In today’s online betting industry there are two types of odds-systems used: the fixed odds system and the exchange odds system. These differ from the in the past most commonly used system: the pari-mutuel betting. In this system the odds are calculated post the event by sharing the total number of bets among all the winning bets. Recently the exchange odds system, offered by the betting exchanges, is increasing in popularity, however the fixed odds system is still by far the most common system used in the betting industry (Jones, 2006). In the fixed-odds system the bookmakers is the one who establishes and offers the odds. Therefore, no betting can occur before the bookmaker has made his odds available. The bookmaker can change the odds before the event happens, however the bettors are locked in on their odds from the moment they place their bets (Ayton, 1997).
Bookmakers make a profit by accepting bets on a given market and adjusting odds to attract bets in the right proportion to secure a profit regardless of the outcome. This can be achieved by offerings odds that do not represent the actual statically probability of the event, the true odds, in a fair way. The deviation of the odds offered from the true odds is known as the bookmaker’s margin or the over-round (pinnaclesports.com). Furthermore, they make an additional return based on their exploitation of biases in the behaviour of their bettors (Smith et al., 2009). The over-round can be seen as the theoretical gross margin of the bookmaker, ignoring cost and assuming a balanced book. A balanced book means that the bookmaker makes a profit no matter the outcome. The bookmaker achieves this by increasing odds that are relatively under bet, making it more likely people will bet on this option, and decreasing odds that are relatively over bet, attempting to discourage further investment on this part of the bet (betfair.com). The over-round or margin can be best explained based on an example. When Ajax and Feyenoord play against each other the following imaginary fixed odds could be stated by the bookmaker: Ajax wins 1.833, draw 3.200 and Feyenoord wins 3.800. When the book is balanced for each outcome the following auxiliary percentages are calculated as follows:
Ajax wins 100 / (1.833) = 54,56%
Draw 100 / (3.200) = 31,25%
Feyenoord wins 100 / (3.800) = 26,32%
The over-roundness of the book is then the sum of the percentages minus 100, giving 54,56 + 31,25 + 26,32 – 100 = 12,13%. This means that in case the stakes on each outcome of the bet are as the auxiliary percentages indicate, the bookmaker will earn 12.13% of the total number of bets no matter the outcome. The return of the bookmaker is in this case 12.13/112.13 = 10,8% of the total stake. This is known as the handle (Kuypers, 2000). Nevertheless, it should be noted that bookmakers books are almost never balanced even though the bookmakers set their own odds, change the odds to stimulate more or less betting on a certain outcome and lay off bets with other bookmakers. Because of this the profit margin of the bookmaker is not guaranteed and bookmaker do make losses on some events (Ayton, 1997).

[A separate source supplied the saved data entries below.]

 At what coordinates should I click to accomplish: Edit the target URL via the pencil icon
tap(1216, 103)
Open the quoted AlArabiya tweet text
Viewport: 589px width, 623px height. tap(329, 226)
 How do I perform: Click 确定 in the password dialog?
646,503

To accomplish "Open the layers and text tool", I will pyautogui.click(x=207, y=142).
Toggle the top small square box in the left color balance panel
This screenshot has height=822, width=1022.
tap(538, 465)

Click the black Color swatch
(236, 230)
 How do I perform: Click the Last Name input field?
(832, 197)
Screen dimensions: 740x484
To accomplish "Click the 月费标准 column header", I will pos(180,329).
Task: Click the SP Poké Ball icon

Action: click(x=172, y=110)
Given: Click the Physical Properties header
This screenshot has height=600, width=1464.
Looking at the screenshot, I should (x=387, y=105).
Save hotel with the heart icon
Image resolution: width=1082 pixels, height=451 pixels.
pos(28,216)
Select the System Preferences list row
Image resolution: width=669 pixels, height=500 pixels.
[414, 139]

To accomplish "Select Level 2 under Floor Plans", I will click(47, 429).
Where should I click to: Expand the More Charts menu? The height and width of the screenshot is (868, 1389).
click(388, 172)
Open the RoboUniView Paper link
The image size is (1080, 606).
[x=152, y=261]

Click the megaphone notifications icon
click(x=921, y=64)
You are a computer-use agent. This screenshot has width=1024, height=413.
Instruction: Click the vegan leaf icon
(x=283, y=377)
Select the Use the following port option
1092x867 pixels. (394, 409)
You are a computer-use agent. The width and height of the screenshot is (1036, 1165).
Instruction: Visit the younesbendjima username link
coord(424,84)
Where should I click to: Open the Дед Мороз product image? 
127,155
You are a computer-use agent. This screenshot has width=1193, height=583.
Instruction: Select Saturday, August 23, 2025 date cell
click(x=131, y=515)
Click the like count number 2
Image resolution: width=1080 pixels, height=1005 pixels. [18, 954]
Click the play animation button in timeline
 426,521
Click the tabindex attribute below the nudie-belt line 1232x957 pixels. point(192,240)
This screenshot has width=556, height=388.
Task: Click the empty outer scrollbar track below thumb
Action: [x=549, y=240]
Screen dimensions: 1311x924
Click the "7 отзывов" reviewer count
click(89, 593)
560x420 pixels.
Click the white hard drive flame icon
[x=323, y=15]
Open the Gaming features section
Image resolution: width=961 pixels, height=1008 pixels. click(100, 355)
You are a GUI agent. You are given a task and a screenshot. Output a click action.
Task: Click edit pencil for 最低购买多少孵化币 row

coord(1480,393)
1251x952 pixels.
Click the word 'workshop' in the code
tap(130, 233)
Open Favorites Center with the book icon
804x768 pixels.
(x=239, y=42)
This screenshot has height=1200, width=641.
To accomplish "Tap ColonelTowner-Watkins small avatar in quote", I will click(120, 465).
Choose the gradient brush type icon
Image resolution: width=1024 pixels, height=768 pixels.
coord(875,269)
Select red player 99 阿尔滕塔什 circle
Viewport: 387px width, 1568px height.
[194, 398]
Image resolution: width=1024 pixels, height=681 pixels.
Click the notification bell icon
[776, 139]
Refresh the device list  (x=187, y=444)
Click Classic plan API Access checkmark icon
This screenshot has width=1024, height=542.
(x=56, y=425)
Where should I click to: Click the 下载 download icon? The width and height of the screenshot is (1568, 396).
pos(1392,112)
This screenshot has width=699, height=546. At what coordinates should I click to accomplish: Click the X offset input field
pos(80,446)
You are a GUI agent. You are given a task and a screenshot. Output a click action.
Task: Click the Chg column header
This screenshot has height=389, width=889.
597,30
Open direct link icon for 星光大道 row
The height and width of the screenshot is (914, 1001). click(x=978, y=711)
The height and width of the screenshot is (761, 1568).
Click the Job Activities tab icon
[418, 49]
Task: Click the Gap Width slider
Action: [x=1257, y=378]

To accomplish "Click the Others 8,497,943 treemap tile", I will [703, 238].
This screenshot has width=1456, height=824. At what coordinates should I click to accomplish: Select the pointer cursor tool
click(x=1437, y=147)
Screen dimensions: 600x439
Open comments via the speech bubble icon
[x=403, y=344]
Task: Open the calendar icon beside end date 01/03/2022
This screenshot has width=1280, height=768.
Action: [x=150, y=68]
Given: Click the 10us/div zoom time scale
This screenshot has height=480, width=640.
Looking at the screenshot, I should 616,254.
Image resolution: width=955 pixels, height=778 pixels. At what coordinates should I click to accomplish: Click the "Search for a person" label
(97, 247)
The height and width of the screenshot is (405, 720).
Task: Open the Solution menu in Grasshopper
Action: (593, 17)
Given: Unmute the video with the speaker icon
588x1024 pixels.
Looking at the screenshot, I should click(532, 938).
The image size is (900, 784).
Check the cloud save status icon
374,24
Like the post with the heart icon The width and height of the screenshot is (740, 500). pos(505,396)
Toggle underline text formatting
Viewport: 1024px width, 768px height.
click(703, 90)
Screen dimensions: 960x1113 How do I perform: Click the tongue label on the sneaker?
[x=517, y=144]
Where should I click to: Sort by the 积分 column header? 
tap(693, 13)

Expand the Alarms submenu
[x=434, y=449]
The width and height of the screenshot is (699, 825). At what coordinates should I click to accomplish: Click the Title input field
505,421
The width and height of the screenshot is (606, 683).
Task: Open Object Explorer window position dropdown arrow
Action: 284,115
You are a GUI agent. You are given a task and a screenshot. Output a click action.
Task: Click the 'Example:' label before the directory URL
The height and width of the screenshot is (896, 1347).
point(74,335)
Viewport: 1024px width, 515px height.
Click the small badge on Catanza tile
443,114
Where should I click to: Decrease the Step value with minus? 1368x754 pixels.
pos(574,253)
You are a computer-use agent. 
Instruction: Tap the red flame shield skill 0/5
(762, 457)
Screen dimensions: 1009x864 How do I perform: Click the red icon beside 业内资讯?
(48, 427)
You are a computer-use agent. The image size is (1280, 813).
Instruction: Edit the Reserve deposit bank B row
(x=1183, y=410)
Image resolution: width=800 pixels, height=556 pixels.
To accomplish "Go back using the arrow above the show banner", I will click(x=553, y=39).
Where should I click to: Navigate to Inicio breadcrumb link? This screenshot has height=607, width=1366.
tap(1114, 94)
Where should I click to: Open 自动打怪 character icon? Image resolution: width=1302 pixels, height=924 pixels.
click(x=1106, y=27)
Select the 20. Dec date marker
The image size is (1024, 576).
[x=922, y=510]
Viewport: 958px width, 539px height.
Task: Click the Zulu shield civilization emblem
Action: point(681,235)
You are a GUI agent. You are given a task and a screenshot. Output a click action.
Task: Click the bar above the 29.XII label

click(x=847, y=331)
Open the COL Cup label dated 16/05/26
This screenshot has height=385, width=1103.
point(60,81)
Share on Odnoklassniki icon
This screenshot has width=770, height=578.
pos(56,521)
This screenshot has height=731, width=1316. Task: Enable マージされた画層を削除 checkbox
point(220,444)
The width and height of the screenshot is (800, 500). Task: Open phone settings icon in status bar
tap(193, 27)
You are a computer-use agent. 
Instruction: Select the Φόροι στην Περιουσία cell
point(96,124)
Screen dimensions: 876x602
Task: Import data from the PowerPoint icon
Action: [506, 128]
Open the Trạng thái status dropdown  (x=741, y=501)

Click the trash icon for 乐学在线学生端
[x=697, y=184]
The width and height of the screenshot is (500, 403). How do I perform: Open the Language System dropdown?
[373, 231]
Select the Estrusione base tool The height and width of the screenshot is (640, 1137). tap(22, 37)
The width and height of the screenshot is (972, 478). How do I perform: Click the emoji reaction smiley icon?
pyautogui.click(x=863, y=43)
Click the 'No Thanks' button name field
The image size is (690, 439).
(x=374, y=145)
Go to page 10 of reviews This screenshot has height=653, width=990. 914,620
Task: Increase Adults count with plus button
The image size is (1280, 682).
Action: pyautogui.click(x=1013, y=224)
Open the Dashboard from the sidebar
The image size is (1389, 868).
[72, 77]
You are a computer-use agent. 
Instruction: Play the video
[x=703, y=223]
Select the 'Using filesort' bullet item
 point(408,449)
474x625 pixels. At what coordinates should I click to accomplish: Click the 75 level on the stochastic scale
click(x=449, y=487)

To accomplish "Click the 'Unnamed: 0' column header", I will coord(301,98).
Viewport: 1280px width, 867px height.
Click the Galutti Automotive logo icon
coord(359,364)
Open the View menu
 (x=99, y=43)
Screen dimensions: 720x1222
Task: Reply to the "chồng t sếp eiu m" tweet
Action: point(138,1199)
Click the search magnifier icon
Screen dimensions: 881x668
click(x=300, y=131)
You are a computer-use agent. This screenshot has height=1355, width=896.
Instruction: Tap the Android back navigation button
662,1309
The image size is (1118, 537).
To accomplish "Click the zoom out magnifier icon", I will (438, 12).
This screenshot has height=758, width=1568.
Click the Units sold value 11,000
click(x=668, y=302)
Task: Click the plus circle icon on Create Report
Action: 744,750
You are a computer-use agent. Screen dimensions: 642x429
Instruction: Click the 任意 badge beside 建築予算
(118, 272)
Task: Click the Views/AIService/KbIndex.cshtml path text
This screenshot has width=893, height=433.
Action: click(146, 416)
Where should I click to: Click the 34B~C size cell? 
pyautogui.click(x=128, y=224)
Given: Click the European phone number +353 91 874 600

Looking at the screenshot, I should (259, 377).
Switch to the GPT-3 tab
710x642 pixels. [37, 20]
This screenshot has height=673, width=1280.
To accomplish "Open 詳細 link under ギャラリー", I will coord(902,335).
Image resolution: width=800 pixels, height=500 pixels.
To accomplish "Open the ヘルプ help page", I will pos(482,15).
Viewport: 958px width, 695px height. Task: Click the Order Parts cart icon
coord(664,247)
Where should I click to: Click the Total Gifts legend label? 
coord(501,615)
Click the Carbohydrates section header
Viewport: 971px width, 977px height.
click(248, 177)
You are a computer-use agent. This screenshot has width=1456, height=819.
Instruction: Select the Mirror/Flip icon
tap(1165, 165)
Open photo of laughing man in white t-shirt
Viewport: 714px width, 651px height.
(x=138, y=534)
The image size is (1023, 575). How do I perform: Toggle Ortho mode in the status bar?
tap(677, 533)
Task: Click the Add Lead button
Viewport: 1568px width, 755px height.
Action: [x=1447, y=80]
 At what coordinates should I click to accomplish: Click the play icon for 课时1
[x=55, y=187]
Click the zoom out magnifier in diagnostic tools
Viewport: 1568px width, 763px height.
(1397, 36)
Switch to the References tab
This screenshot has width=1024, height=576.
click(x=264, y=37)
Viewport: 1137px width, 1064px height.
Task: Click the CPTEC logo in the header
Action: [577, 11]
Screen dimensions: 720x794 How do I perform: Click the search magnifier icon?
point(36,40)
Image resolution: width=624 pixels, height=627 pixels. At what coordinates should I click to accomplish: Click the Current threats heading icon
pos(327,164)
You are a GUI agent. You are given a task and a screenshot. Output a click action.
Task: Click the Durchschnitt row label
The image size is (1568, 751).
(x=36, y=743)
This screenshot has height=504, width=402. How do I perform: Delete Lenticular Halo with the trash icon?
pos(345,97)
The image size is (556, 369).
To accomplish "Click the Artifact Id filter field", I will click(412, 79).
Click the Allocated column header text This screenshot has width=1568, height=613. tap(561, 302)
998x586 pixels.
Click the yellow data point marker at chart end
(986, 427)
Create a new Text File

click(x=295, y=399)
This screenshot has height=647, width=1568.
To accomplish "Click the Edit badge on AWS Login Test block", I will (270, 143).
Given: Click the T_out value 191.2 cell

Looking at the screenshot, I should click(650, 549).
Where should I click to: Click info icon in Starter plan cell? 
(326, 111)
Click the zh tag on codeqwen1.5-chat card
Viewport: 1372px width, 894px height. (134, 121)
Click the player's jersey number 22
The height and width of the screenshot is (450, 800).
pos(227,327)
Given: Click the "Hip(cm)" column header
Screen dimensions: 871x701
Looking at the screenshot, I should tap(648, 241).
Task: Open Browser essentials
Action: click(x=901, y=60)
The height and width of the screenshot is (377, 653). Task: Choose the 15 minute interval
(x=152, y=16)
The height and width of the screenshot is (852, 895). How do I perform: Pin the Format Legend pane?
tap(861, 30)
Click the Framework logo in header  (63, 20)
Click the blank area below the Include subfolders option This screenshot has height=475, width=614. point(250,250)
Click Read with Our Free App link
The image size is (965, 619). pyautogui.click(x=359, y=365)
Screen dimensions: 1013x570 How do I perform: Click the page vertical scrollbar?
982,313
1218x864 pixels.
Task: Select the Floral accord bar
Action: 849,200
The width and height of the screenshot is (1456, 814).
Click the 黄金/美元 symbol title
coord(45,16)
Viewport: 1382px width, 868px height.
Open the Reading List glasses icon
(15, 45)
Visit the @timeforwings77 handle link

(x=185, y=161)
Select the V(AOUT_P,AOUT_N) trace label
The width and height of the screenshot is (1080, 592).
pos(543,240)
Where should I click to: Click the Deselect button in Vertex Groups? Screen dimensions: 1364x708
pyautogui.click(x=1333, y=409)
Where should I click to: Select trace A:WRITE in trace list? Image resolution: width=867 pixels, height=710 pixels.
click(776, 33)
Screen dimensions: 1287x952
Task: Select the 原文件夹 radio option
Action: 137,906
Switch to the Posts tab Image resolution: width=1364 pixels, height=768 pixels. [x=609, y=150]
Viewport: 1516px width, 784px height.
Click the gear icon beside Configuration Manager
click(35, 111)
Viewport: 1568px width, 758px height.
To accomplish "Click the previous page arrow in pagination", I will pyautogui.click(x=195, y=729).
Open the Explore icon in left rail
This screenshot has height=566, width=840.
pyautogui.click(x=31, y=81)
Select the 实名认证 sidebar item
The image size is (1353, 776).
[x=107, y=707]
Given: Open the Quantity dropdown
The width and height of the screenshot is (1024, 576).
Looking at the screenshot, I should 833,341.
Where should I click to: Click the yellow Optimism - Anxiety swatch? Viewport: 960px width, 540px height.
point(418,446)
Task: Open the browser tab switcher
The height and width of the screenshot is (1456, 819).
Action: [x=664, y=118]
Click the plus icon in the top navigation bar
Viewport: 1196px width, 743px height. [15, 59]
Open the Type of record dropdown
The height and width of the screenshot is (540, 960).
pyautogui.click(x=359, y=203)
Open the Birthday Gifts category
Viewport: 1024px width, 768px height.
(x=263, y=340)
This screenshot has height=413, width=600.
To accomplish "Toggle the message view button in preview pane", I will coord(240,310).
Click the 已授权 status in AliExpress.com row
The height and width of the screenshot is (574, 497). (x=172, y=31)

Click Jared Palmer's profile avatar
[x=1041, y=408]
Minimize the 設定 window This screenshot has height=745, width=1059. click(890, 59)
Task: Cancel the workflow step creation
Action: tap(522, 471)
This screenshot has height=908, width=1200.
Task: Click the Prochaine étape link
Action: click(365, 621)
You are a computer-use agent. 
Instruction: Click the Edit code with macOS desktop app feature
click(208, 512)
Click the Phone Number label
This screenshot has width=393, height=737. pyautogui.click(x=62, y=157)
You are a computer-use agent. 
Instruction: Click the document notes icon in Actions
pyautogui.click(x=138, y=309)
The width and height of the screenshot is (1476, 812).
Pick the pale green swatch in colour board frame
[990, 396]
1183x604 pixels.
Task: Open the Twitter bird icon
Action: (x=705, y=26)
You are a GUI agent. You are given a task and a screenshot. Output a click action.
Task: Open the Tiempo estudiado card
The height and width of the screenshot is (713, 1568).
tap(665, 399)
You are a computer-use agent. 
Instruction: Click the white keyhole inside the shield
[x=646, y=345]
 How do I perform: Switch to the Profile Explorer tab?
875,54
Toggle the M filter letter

The betting exchanges offer a slightly different system: the exchange odds system. The exchange odds system can be found in the person-to-person market, where people can bet on a future outcome against others that are willing to offer that price. Note that in this system the odds are also fixed, meaning that once a bet is placed the odds of the placed bet can no longer change. The person who bets on the event to happen is known as the backer. The person who offers the price and the potential pay-out in case of a successful bet is the layer of the bet (Jones et al., 2006). In principle the layer of the bet takes over the job of the traditional bookmaker. The advantage of this kind of betting system is that the bookmaker is left out. Instead of earning money based on a margin, money is earned by the betting exchanges on commissions over the bets. These commission are often lower than the margin of the traditional online bookmaker (Smith et al., 2006), because the betting exchanges are able to offer better odds than the traditional online bookmakers. The odds are often higher when the volume of the betting exchanges increases, sometimes reaching points equally to no margin if compared to the traditional bookmaker.
The betting exchanges charge commission between 1 percent and 7 percent, based on the volume of the total number of bets the client does with the exchange and the type of event the bets are taken place on (Smith et al., 2009). Some of the betting exchanges ask for a commission over turnover (matchbook.com), others only over winning bets (betdaq.com, betfair.com).
Ayton, P. (1997). How to Be Incoherent and Seductive: Bookmakers' Odds and Support Theory. Organizational Behavior and Human Decision Processes, 72(1), 99-115.
Jones, P., Turner, D., Hillier, D., & Comfort, D. (2006). New business models and the regulatory state: A retail case study of betting exchanges. Innovative Marketing, 2(3), 112-119.
Kuypers, T. (2000). Information and efficiency: an empirical study of a fixed odds betting market. Applied Economics, 32(11), 1353-1363.
Smith, M. A., Paton, D., & Williams, L. V. (2006). Market Efficiency in Person‐to‐Person Betting. Economica, 73(292), 673-689.
Smith, M. A., Paton, D., & Williams, L. V. (2009). Do bookmakers possess superior skills to bettors in predicting outcomes?. Journal of Economic Behavior & Organization, 71(2), 539-549.